The jury decided that Disney had cheated the show’s originators, Celador, out of their share of the profits, by creating a complex system of ‘sweetheart’ financial transactions designed to hide the profitability of the show, which ran five days a week on Disney’s ABC TV network and netted the company millions in profits.
Celador's founder is Belfast-born producer Paul Smith, now a multimillionaire. He hailed the court victory as a David versus Goliath case of Celador winning against the multinational multi-billion Disney.
"This is money to which we're entitled and Disney endeavored to avoid paying it. I'm delighted we're going to get it,” he told British paper The Guardian.
Disney’s lawyers, though, showed a clear intention to challenge the court’s decision: "We believe this verdict is fundamentally wrong and will aggressively seek to have it reversed,” legal representation for the company said.
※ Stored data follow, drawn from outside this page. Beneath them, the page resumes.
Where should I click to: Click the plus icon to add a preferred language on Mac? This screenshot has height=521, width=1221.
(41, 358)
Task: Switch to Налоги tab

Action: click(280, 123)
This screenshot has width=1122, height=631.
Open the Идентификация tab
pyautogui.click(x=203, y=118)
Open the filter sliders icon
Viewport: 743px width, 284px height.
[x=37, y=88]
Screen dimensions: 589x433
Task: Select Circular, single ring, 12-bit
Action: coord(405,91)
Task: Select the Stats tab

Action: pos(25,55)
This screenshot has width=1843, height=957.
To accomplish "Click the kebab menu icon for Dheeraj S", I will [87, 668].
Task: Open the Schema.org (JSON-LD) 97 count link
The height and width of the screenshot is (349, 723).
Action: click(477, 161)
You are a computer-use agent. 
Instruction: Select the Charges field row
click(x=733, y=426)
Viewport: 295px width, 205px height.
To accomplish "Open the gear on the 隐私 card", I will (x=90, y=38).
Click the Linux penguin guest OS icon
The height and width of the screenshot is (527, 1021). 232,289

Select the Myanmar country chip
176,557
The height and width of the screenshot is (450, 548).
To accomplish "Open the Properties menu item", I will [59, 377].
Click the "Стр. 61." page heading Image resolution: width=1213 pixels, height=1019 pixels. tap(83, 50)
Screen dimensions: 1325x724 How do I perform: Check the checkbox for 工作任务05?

The Belfast company claims that it, along with radio station director David Briggs and Celador comedy writers Steve Knight and Mike Whitehill created the show, but this claim has been disputed by several other individuals worldwide.
In the show, which airs in over 100 countries, contestants answer a series of increasingly difficult questions in order to win the top prize, usually one million units of the local currency. Although it started in the UK, it has expanded globally, with versions appearing around the world.
Disney said after the ruling that it honored its agreement with Celador, which included a lump sum when it bought the format. Media experts had suggested that a Celador victory could amount to a challenge to "Hollywood accounting" whereby powerful studios engage in complex financial juggling to blur the true profitability of films, music and television shows.